O embate entre pai e filho encampou a maioria dos aspectos discutidos nos últimos meses em diversos setores da sociedades e mesas de bar. A polêmica das máscaras, a qualidade dos serviços públicos, a violência policial, o extrato social dos manifestantes, os interesses escusos e os legítimos. Tudo condensado, foi um resumo da ópera a meio caminho do Itaquerão.

E de que lado fico?

Após convencer meio que na marra que seu filho o acompanhasse, fui atrás e questionei o pai. Sua resposta, como pode ser vista no vídeo, foi em forma de pergunta: “Se fosse seu filho, você deixaria?”

Ainda que o pai tenha demonstrado a preocupação pertinente a todos os pais, receoso de que o garoto se machucasse (pais e mães são assim mesmo, superprotetores, não desejamos nenhum arranhão nem com espinhos muito menos a truculência da tropa de choque) a verdade é que o garoto tinha o melhor recado para dar.

Ele é branco, classe média, estudante de colégio particular. Por que então deveria pleitear uma escola pública de melhor qualidade? E por que não? Devemos deixar apenas os dependentes desse sistema reclamarem? Só pretos e pobres têm o direito de reclamar pois são os que sofrem? Alguém já parou para pensar por que estes não reclamam tanto? Não seria porque na periferia as balas não são de borracha e nem há dezenas de jornalistas transmitindo e fotografando?

As manifestações ocorridas nos últimos meses ganharam essa repercussão exatamente porque ocorrem na região central, e quem está sofrendo alguma repressão e consequentes lesões é a classe média branca. Se os atos forem chamados na periferia, antes de mais nada a imprensa fará a costumeira cobertura maliciosa relacionando-o ao crime organizado, a baderneiros ignorantes, tudo visto a partir de uma câmera em um helicóptero. Afinal a área é inóspita, certo? Assim boa parcela da população permanece com a ideia de que essas pessoas devam perpetuar ali em seus sofrimentos cotidianos sem direito a queixas. Vide a reação aos rolezinhos. Não se deseja interação e sim segregação.

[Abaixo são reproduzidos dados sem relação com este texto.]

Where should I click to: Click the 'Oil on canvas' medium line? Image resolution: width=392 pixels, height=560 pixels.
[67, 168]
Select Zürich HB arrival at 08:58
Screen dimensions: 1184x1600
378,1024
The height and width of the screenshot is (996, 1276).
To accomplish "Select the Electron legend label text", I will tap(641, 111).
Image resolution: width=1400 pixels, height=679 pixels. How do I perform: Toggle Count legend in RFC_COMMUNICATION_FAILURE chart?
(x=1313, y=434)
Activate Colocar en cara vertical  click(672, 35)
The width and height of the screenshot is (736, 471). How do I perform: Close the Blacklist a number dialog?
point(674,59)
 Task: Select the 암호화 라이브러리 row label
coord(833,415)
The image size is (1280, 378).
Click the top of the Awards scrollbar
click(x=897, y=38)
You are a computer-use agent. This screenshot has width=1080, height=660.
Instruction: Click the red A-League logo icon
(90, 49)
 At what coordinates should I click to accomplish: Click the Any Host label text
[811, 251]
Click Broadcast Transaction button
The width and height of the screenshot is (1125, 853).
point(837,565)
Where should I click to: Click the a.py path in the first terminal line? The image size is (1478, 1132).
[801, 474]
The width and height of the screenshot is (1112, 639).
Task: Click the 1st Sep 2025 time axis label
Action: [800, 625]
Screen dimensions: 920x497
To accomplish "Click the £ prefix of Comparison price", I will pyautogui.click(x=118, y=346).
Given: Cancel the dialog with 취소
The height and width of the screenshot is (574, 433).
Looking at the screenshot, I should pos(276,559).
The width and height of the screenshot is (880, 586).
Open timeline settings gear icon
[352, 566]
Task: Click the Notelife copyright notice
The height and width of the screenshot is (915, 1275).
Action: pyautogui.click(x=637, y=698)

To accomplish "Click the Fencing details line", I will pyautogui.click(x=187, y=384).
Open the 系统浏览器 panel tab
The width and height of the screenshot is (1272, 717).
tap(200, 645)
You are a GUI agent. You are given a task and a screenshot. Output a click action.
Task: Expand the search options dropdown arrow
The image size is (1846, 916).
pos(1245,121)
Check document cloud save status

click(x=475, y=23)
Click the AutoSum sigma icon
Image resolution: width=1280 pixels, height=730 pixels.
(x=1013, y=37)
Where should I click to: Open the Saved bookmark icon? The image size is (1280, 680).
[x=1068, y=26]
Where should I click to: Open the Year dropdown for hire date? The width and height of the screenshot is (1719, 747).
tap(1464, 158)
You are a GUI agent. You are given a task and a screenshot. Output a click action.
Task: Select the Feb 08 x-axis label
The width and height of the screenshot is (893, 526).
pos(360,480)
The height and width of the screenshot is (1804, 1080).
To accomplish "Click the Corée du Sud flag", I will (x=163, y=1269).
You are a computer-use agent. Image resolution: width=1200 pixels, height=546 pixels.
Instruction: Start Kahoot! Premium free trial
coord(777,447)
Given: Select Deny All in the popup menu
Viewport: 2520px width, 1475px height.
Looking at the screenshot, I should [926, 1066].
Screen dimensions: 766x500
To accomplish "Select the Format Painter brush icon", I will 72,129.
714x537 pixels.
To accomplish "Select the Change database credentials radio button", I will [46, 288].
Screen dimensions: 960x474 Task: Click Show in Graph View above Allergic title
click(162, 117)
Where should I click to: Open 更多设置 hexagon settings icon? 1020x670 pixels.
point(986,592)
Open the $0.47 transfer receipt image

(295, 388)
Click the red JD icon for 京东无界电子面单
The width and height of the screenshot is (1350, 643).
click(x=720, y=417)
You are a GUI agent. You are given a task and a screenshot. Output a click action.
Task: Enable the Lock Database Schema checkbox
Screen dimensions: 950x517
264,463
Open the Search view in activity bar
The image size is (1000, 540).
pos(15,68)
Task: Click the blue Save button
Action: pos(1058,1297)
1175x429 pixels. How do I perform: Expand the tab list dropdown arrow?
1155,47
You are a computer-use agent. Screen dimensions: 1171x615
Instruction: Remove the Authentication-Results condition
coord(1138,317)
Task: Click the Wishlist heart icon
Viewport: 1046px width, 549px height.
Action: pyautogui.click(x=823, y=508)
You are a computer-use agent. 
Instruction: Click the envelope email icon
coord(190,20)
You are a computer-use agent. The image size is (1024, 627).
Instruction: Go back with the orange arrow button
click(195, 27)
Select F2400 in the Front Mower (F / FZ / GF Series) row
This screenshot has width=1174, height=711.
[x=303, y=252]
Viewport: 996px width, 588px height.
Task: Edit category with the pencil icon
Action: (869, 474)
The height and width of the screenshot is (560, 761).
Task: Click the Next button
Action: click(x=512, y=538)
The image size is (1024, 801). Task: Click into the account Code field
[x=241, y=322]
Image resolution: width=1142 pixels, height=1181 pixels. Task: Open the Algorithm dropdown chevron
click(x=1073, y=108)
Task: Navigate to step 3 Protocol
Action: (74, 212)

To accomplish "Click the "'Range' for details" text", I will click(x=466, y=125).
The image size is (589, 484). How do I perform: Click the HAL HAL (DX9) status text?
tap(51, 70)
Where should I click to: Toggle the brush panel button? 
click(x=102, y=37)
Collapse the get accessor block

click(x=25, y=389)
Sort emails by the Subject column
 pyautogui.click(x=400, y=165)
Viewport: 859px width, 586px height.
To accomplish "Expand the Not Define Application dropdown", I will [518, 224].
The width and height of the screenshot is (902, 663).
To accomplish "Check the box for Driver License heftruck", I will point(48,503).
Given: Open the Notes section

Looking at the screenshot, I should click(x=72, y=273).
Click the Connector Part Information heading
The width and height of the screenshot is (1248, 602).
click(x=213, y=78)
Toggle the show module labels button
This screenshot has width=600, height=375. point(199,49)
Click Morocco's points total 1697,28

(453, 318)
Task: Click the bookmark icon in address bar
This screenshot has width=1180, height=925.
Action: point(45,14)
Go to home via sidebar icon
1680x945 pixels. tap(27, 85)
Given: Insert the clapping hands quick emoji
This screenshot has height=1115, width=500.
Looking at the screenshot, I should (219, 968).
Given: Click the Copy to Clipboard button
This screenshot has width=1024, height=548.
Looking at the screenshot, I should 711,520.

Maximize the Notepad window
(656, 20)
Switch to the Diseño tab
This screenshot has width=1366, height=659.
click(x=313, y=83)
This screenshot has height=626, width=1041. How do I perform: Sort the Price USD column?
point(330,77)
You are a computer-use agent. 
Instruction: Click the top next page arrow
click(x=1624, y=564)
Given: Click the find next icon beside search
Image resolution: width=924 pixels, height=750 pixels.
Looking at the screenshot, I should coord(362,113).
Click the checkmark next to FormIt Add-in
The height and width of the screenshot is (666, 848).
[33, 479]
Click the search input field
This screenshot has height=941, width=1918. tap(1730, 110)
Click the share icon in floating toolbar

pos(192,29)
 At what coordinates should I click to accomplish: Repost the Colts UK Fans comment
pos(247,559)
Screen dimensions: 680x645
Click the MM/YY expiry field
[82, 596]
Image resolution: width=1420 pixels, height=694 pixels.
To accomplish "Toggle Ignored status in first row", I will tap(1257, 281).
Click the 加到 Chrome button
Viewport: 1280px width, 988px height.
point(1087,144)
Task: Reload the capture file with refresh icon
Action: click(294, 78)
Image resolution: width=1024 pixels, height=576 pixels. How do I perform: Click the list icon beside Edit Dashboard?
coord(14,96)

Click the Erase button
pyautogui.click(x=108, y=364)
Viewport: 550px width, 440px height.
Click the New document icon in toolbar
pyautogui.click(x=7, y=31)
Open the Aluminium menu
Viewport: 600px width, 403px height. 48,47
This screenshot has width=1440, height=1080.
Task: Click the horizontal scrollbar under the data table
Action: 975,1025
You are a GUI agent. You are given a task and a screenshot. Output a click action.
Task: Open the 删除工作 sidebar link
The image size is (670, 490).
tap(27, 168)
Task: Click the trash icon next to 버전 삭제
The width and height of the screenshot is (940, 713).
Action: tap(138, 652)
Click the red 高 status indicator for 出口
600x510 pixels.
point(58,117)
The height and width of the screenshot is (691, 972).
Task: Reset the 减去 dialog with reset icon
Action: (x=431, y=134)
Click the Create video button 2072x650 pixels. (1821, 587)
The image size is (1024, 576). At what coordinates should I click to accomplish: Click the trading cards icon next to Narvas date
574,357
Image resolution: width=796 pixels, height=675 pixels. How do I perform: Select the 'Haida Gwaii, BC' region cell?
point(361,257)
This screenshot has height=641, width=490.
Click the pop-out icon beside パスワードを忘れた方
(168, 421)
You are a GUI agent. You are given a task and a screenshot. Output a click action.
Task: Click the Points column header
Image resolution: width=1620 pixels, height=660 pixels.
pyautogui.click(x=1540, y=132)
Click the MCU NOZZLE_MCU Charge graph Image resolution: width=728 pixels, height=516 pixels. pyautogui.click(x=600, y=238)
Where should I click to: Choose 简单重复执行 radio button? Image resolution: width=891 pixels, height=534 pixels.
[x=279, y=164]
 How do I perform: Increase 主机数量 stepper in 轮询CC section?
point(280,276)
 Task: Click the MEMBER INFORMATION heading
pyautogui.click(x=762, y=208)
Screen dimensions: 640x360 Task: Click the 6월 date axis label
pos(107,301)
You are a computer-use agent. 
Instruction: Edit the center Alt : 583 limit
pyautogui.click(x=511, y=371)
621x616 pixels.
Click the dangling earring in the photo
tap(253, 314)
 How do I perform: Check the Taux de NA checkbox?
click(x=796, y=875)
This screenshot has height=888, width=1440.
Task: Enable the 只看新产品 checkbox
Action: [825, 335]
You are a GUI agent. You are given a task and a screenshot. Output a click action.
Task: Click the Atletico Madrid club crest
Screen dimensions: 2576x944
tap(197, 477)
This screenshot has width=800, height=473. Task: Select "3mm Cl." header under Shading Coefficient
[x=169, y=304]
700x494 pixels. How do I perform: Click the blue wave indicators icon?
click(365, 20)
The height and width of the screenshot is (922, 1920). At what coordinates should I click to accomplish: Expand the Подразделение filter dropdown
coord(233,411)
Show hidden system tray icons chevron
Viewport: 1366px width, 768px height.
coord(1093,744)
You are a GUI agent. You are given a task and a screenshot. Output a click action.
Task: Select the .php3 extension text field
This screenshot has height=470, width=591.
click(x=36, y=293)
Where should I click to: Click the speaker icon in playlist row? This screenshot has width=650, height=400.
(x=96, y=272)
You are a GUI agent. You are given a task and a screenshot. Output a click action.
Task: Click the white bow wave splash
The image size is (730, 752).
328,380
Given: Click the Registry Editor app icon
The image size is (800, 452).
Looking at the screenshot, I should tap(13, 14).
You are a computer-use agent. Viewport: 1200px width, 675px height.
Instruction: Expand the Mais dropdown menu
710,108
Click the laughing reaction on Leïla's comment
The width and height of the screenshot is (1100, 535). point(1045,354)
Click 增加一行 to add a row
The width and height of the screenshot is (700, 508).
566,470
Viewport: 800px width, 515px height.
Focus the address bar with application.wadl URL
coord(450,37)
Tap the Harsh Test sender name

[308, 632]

É nesse ponto que discordo de Osvaldo Baldi. Seu filho estava clamando por algo que não em interesse próprio. Só reclamar quando doi na própria pele ou no bolso é uma postura egoista e covarde e sua mensagem ao filho foi de conformismo.

Claro que há outras maneiras, mas não foram ventiladas pelo pai que puxava argumentos apelativos: eu pago, eu trabalho, você não precisa disso, eu te amo.

Por que a elite não faz uso dos serviços públicos de saúde, educação, transporte e cobra por melhorias, discute as deficiências de qualidade? Pagar para iniciativa privada por serviços que são de direito do cidadão é um ato de lavar as mãos e abandonar à própria sorte aqueles desafortunados que não tem opção nem voz. Alunos da rede pública estiveram por mais de um mês sem aula devido a greve dos professores. Quem sofre com isso na rede privada? Quem será preterido na disputa por uma vaga lá na frente?

Apenas reivindicar nas ruas é pouco produtivo, sobretudo sem embasamento. É preciso também atuar nos meios participativos existentes, através de movimentos políticos. Mas só ficar no blablabla nem sempre traz resultados. O MTST que o diga.

Preocupar-se com a integridade física do garoto é natural e absolutamente compreensível, mas é preciso lutar na origem do problema: de onde parte a violência? Do contrário, resta ficar protegido dentro de casa, com muros altos e cercas elétricas, em carros blindados, clubes fechados e escolas homogêneas. Esse é o comportamento padrão da elite. Mas é a solução?